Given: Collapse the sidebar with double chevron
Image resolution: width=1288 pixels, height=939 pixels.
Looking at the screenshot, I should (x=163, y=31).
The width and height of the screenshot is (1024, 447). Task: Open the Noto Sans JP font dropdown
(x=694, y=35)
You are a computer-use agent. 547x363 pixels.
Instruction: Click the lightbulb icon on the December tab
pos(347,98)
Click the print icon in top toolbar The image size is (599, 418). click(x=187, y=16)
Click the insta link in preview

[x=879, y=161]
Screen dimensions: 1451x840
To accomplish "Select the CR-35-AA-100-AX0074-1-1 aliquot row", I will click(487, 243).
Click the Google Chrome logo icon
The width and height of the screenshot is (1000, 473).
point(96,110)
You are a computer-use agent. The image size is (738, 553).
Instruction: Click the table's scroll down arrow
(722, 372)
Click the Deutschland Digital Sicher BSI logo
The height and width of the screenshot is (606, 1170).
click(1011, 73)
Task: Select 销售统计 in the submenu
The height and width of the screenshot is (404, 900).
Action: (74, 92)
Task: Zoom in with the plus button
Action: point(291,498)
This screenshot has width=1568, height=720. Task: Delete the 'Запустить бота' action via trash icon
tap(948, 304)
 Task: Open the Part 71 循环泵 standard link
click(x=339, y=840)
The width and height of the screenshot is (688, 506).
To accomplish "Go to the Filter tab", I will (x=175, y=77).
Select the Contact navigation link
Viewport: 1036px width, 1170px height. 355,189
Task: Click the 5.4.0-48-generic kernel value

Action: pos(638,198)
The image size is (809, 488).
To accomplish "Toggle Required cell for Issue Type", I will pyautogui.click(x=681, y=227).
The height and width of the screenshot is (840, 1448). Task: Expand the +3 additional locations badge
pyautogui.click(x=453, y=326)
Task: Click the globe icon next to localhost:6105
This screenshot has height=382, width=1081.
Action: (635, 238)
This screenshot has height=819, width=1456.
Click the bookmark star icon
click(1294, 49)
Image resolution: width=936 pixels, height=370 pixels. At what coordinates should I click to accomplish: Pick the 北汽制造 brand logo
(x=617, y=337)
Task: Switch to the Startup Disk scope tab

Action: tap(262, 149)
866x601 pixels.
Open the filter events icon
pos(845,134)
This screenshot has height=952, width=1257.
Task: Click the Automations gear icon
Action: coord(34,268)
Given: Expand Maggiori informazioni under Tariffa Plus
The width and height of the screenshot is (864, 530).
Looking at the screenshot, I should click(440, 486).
▬▬▬
_EXERCISE DESCRIPTION:_
Put everything from the line containing "The height and width of the screenshot is (840, 1448)." down to the line containing "Action: coord(34,268)" into a numbered list, leaving out blank lines.

_RESULT OF THIS EXERCISE:_
1. The height and width of the screenshot is (840, 1448). Task: Expand the +3 additional locations badge
2. pyautogui.click(x=453, y=326)
3. Task: Click the globe icon next to localhost:6105
4. This screenshot has height=382, width=1081.
5. Action: (635, 238)
6. This screenshot has height=819, width=1456.
7. Click the bookmark star icon
8. click(1294, 49)
9. Image resolution: width=936 pixels, height=370 pixels. At what coordinates should I click to accomplish: Pick the 北汽制造 brand logo
10. (x=617, y=337)
11. Task: Switch to the Startup Disk scope tab
12. Action: tap(262, 149)
13. 866x601 pixels.
14. Open the filter events icon
15. pos(845,134)
16. This screenshot has height=952, width=1257.
17. Task: Click the Automations gear icon
18. Action: coord(34,268)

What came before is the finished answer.